The ISAJE provide the following example of what a conforming declaration of competing interests may look like:
RS has been reimbursed by the International Centre for Responsible Drinking for attending several conferences; TD has been paid by Monte Carlo Resorts Casino for running educational programmes and has her research registrar paid for by the company; JS has shares in the Kingfisher Brewing company.
Note that this statement is specific and detailed enough to enable the reader to make up their own mind regarding the nature and extent of the competing interests.
How close is IGS to achieving this aim? I had a look at the articles published in response to my editorial with this question in mind. [My editorial is now open access, and available to read without subscription]
Young and Markham include individual statements listing current and previous research funders and funders of employers and membership of scholarly and professional organisations. They also provide a joint declaration of constraints on publishing and individual notes on contributors.
Clark includes a declaration of interest broken down into three subheadings: funding sources, conflicts of interest ad constraints on publishing. The funding sources declaration includes details of specific funding sources.
Ford makes a declaration of interest in his letter to the editor, noting his employment by a state government.
Blaszczynski and Gainsbury make no disclosures after their ‘Editor’s Notes’.
Reilly and Smith provide ‘Notes on Contributors’ and ‘Acknowledgements’. These notes disclose support to write their editorial from the National Center for Responsible Gaming (NCRG) and their employment by NCRG. They direct readers to the NCRG website for more details regarding the funding for NCRG, although the Funding page only lists a handful of historical funders. More specific information is provided on the Current Donors page.
Wohl and Wood provide ‘Notes on Contributors’ only, without disclosing funding sources, constraints on publishing or conflicts of interests. The ISAJE, the organisation referred to in IGS’s policy on disclosure, is quite clear about this:
every manuscript should have headings labeled “Funding Sources” and “Competing Interests” even if the answers to the questions on the Transparency form were “None.”
IGS’s policy is also clear:
If there were no funding sources, constraints and/or no competing interests, this will also be declared.
Michael Wohl’s biographical notes give no indication of real or apparent competing interests. However, his university CV lists a number of financial interests that require disclosure under the ISAJE guidelines, including research funding from a variety of organisations including the NCRG and consultancies and contract research from Atlantic Lottery Corporation, British Colombia Lottery Corporation, Interprovincial Lottery Corporation, Playscan, and Nova Scotia Gaming Corporation.

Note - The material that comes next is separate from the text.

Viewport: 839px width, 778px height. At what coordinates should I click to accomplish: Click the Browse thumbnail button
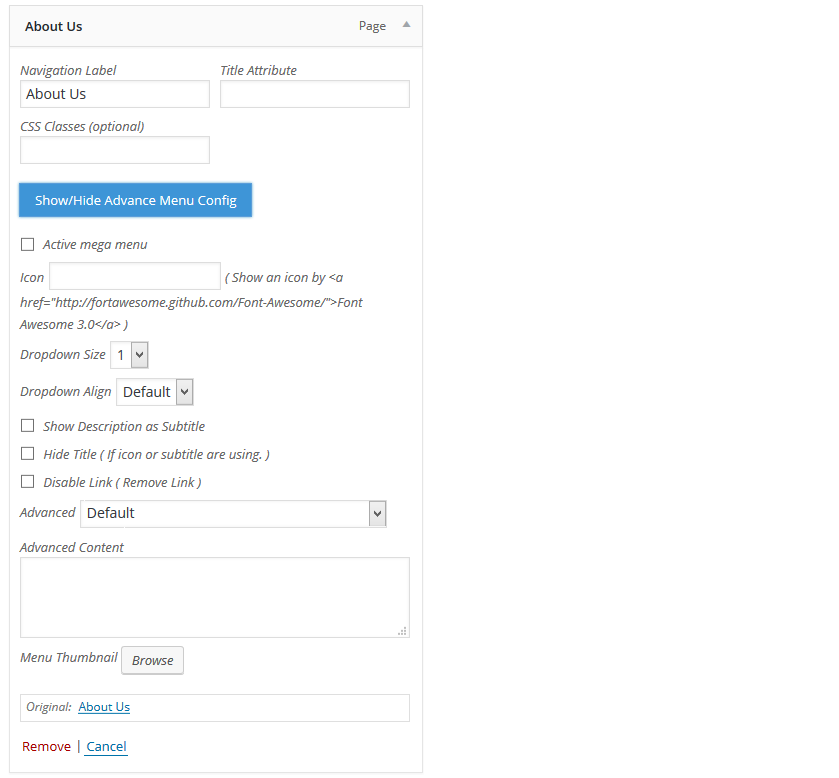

In his biographical note, Richard Wood describes himself as president of GamRes Limited, though he does not offer any further details. According to their website, GamRES is ‘an international research and consultancy company that examines gambling behaviour’: ‘Our mantra is “putting research into practice” and if you want to develop an RG solution, or have us develop one for you, then please contact us to discuss your idea.’ GamRes provides a number of services including online training for gaming staff:
We can tailor a training package to meet your specific requirements, and offer a service that allows maximum flexibility for participation, together with an effective system for managing and recording who has completed each training module within your organization.
GamRes’ website boasts over twenty international gambling operators among their clients. Does this matter? Does it change the way we read Wohl and Wood’s research, or their opinions on the issue of competing interests?

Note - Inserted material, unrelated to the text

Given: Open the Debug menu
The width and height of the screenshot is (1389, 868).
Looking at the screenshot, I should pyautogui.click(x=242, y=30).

In their article, Griffiths and Auer provide individual notes on contributors as well as a joint disclosure of conflicts of interest covering funding sources, competing interests and constraints on publishing.
The declaration of interests states that Mark Griffiths “has received funding for a number of research projects… from the Responsibility in Gambling Trust, a charitable body which funds its research programme based on donations from the gambling industry.” Griffiths’ 2013 CV also lists numerous grants and consultancies from gambling operators on four continents, in addition to funding from non-gambling sources. Mark Griffiths is a non-executive director of Richard Wood’s company, GamRES.
The declaration of interests does not note any real or apparent interests of for Michael Auer. In his biographical note, Auer describes himself as a ‘director at neccton ltd’ without providing any further detail. According to recent conference publicity, Auer’s full job title is Business Unit Manager, Responsible Gaming. He described neccton’s services in Casino International in April 2013:
we support companies when it comes to managing their data, to retrieving insights about customers from their data. One aspect of our business is gaming, so we support gaming companies when it comes to improving their customer experience.
His role at neccton is not identified as a competing interest. His joint declaration with Mark Griffiths refers only to ‘consultancy for various gaming companies in the area of responsibility in gambling.’ Is this declaration intended to include his role at neccton? To be clear, the guidelines of the ISAJE regarding ‘competing interests: financial’, include the question:
Have you in the three years prior to the beginning of the work been employed by an organization that may in any way gain or lose financially from the kinds of research described in your study or the topic of your review, editorial, or letter?
Wood and Auer, like Dave Excel of Featurespace, do not think that direct commercial relationships with gambling operators constitute a source of competing interests. The ISAJE guidelines suggest that people reading their research should be given the opportunity to make up their own minds.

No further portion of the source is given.